━━ Dataset excerpts ━━
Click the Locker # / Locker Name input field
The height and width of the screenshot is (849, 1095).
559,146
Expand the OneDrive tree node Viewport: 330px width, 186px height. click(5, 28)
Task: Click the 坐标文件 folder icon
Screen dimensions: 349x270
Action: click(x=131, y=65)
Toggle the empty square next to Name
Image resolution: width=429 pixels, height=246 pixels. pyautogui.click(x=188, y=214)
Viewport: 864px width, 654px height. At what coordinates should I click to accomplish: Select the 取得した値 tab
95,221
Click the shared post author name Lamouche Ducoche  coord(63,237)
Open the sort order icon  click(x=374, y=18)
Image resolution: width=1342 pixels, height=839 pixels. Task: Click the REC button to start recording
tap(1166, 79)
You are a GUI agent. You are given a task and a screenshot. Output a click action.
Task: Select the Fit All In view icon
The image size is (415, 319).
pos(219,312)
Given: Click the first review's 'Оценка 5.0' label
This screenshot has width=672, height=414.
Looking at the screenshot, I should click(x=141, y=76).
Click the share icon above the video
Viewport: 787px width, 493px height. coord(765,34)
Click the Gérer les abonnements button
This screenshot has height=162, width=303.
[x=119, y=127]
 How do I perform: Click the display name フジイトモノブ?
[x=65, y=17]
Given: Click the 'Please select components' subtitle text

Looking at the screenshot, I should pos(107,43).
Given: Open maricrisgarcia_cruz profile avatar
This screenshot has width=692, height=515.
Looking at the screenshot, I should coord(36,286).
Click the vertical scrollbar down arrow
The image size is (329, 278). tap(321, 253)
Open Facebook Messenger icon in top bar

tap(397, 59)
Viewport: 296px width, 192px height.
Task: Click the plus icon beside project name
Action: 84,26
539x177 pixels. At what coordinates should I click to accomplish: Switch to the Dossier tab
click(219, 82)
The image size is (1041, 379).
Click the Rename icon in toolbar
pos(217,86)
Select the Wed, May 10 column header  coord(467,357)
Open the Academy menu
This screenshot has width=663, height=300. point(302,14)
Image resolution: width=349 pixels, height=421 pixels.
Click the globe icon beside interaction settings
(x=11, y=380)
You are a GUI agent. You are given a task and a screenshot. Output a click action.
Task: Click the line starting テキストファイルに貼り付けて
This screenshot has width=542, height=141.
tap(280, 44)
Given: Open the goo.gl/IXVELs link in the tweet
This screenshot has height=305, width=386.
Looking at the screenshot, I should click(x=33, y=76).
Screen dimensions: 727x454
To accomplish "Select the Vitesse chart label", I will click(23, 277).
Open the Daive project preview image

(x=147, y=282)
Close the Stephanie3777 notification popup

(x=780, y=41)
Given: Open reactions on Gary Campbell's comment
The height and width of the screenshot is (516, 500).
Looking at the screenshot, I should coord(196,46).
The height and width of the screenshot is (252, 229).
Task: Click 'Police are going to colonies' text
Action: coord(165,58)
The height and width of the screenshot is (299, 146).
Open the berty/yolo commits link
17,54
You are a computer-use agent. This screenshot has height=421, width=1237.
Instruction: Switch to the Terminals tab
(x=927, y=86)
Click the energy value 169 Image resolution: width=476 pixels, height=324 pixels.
━━━
Try it: Using the entries above, give again exactly the lines from the line holding "The height and width of the screenshot is (849, 1095)." through the line holding "Given: Open maricrisgarcia_cruz". Include both end lines and nothing else.

Result of this task:
The height and width of the screenshot is (849, 1095).
559,146
Expand the OneDrive tree node Viewport: 330px width, 186px height. click(5, 28)
Task: Click the 坐标文件 folder icon
Screen dimensions: 349x270
Action: click(x=131, y=65)
Toggle the empty square next to Name
Image resolution: width=429 pixels, height=246 pixels. pyautogui.click(x=188, y=214)
Viewport: 864px width, 654px height. At what coordinates should I click to accomplish: Select the 取得した値 tab
95,221
Click the shared post author name Lamouche Ducoche  coord(63,237)
Open the sort order icon  click(x=374, y=18)
Image resolution: width=1342 pixels, height=839 pixels. Task: Click the REC button to start recording
tap(1166, 79)
You are a GUI agent. You are given a task and a screenshot. Output a click action.
Task: Select the Fit All In view icon
The image size is (415, 319).
pos(219,312)
Given: Click the first review's 'Оценка 5.0' label
This screenshot has width=672, height=414.
Looking at the screenshot, I should click(x=141, y=76).
Click the share icon above the video
Viewport: 787px width, 493px height. coord(765,34)
Click the Gérer les abonnements button
This screenshot has height=162, width=303.
[x=119, y=127]
 How do I perform: Click the display name フジイトモノブ?
[x=65, y=17]
Given: Click the 'Please select components' subtitle text

Looking at the screenshot, I should pos(107,43).
Given: Open maricrisgarcia_cruz profile avatar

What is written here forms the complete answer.